I'll have a look-see at renaming wp-comments.php tonight. Any other suggestions for combatting spam without chewing up resources to run it through WordPress and plugins and etc.?

For now, comments from "new" commenters will go into the moderation queue. If yours fails to appear right away, please be patient.

yami · 13:22 · 29 Mar 2020 · #
Filed under: Announcements

iConsume

Okay, so I'm buying myself a laptop. And an iPod. For quasi-reals, yo, they're sitting in my shopping cart at the Apple store. But Apple, not knowing that any moment of indecision will send me and my checkbook scurrying back under the bed, is offering free engraving on the iPod. Aaaagh!

  • iPolka
  • I'm a consumer whore
  • this machine kills fascists
  • ???
yami · 14:39 · 27 Mar 2020 · #
Filed under: Crap

Poppies

Sure, I'm blogging on a Saturday night, but that's because I went outside today and picnicked while the sun sapped all my energy. Look!

yami · 22:06 · 26 Mar 2020 · #
Filed under: Photoblog

Iimage Gallery Test Post: Seattle

Though most of the WordPress-related dust has settled, the problem of What To Do With The Photoblog remains. This post is mostly to test out IImage Gallery - which could be a swell plugin. And I still have a few pictures laying around from my visit to Seattle, sooo...

yami · 21:09 · 26 Mar 2020 · #
Filed under: Photoblog

Friday Rock Blogging: Died for Your Sins Edition

Look at the pretty things made from dead marine micro- and meio-organisms! First, a ridge of limestone formed from crushed-up foraminifera:
Oligocene foraminiferite, Morcate, Cuba

Second, a couple pretty laminated diatomites:
laminated diatomite and diatomaceous shale with ash bed and drag fold
laminated diatomite and diatomaceous shale

Third, partial silica replacement of a foram shell in a porcelanite matrix:
chalcedony and quartz filling a foram shell in porcelanite

yami · 11:27 · 25 Mar 2020 · #
Filed under: Friday Rock Blogging

Cyclic Extinctions?

As you might have guessed, I'm in nerd mode tonight. And somewhere in the chaos of multiple tabs of earth scientists I found a parade on which I would really like to pee:

With surprising and mysterious regularity, life on Earth has flourished and vanished in cycles of mass extinction every 62 million years, say two UC Berkeley scientists who discovered the pattern after a painstaking computer study of fossil records going back for more than 500 million years.
[...]
Perhaps, [the authors] suggested, there's an unknown "Planet X" somewhere far out beyond the solar system that's disturbing the comets in the distant region called the Oort Cloud -- where they exist by the millions -- to the point that they shower the Earth and cause extinctions in regular cycles. Or perhaps there's some kind of "natural timetable" deep inside the Earth that triggers cycles of massive volcanism...

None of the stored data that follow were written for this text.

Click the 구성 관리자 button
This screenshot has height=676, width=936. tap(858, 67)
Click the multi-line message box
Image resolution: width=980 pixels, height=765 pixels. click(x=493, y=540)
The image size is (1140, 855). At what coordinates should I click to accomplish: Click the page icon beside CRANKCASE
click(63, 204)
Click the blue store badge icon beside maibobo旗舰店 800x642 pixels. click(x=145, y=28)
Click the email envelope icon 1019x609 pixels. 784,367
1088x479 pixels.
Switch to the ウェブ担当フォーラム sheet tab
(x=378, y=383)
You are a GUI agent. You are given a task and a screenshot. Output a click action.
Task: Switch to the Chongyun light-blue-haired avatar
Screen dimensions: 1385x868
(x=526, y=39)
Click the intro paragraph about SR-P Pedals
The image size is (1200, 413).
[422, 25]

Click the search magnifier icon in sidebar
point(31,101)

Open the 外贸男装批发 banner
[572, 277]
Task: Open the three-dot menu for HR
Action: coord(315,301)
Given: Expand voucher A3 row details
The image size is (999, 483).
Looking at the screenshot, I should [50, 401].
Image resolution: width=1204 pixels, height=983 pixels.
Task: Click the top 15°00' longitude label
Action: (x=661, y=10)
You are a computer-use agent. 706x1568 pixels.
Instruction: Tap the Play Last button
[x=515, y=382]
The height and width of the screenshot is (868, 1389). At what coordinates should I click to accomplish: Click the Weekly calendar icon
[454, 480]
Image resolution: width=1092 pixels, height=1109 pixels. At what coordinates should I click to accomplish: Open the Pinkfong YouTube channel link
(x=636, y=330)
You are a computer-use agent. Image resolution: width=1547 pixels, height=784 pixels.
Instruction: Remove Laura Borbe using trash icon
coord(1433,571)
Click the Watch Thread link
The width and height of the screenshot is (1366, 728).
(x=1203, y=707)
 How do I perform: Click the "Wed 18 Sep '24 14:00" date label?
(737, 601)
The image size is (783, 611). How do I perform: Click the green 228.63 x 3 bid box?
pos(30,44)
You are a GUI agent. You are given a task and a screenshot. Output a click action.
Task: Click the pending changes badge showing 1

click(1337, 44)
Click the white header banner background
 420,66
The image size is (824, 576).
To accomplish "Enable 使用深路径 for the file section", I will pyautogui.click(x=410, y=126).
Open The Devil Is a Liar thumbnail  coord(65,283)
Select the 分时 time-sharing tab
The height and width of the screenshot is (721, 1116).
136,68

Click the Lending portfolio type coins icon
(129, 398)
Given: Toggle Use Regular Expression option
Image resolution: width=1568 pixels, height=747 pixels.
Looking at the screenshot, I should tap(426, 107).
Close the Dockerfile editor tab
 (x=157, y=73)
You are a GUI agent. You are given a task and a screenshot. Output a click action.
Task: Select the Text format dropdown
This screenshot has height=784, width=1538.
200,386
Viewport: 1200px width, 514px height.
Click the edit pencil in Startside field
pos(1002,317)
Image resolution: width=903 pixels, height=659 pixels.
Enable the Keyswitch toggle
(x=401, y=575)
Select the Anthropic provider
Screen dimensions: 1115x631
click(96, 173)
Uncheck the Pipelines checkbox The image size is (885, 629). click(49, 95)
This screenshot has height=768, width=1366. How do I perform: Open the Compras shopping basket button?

Oh, to have a functional super-special proxy server in Caltech's privileged IP-space! It's very hard to pee on anyone's parade without at least reading their article first, and in this case probably also learning a whole bunch of new crap about statistics. But. Um. The smell of data-mining, it is as pheremones to a fluttery moth! So I flutter!

But fluttering takes energy, and it's really very past bedtime. Sigh.